The solver package is simpler in use when compared with programs such as 
\textsf{AUTO} and 
\textsf{Wavetrain}, however it does not have the same level of generality. 
Moreover, \textsf{AUTO} and \textsf{Wavetrain} are programmed in low-level 
programming languages and will therefore run more efficiently.
\textsf{SpecTraVVave} is implemented in an object-oriented fashion 
\cite{PyBook},  which makes the program easily expandable.
\textsf{IPython} provides means for interactive work with the package, 
and enables users to create convenient notebook-programs.
A parametric approach in defining amplitude and phase speed makes it 
possible to follow turning points on bifurcation curves. Specification of 
different boundary conditions allows computing solutions with certain features, 
such as traveling waves with zero mean, or approximations to solitary waves. 

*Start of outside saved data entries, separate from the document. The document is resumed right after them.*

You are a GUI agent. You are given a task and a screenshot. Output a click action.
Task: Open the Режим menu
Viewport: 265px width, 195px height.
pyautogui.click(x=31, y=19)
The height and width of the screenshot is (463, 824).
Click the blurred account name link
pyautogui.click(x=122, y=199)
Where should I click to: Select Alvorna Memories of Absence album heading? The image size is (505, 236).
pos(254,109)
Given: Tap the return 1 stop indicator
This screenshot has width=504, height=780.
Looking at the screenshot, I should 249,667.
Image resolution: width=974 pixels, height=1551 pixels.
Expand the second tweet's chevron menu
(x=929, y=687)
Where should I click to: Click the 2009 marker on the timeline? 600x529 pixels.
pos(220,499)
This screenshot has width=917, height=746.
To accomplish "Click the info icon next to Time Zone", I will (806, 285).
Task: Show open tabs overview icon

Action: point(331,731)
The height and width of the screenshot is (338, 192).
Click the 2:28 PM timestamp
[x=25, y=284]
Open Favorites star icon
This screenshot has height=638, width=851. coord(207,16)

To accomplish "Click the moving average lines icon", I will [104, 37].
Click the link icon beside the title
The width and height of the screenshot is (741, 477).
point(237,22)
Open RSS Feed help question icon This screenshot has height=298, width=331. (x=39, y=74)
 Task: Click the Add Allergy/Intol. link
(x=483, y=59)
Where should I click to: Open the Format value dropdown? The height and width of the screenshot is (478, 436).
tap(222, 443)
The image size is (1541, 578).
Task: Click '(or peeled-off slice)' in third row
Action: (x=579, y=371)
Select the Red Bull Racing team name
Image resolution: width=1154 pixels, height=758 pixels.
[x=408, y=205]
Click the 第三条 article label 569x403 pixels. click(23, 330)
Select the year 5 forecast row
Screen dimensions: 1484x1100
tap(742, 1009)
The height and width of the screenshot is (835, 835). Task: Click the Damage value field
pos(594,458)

In this work, the \textsf{SpecTraVVave} package has been put to use for the 
study of  a number on nonlinear evolution equations: the Whitham equation, 
the modified Benjamin--Ono equation and the Benjamin equation.
For the chosen set of parameters, experiments on the Whitham equation resulted 
in numerical  confirmation of the conjecture on cusped solutions. 
It was also possible to identify the point of stability 
inversion of traveling wave solutions of the equation and the termination 
point of its bifurcation curve.

In case of the modified Benjamin--Ono equation, the study on solitary wave 
solutions lead us to conclude that interaction process ended with annihilation 
of one of the two waves.  The experiment on the Benjamin equation showed 
one more example of the effect of competing dispersion.
As the amplitude increased, traveling wave solutions of wavelength $4\pi$ developed
additional oscillations, and later connected up with a branch of solutions with
wavelength $\pi/5$.


Future work on the \textsf{SpecTraVVave} package will be focused on development 
of its functionality and broadening the range of problems that can be studied. 
Possible extensions may include implementation of algorithms based on the 
Petviashvili method \cite{Duran2014CNSNS,Duran2014JCAM} and 
generalization to systems of equations.



\section{Appendix: Computing initial guesses from Stokes expansion.}
\label{sec:stokes}

\begin{equation}
u_t+\left[f(u)\right]_{x} + \mathcal{L}u_x=0, \label{gen}
\end{equation}
The goal of this section is to explain how the idea of Stokes's 
approximation works in providing the initial data (guess) on wave and 
phase velocity for solving \eqref{gen} numerically.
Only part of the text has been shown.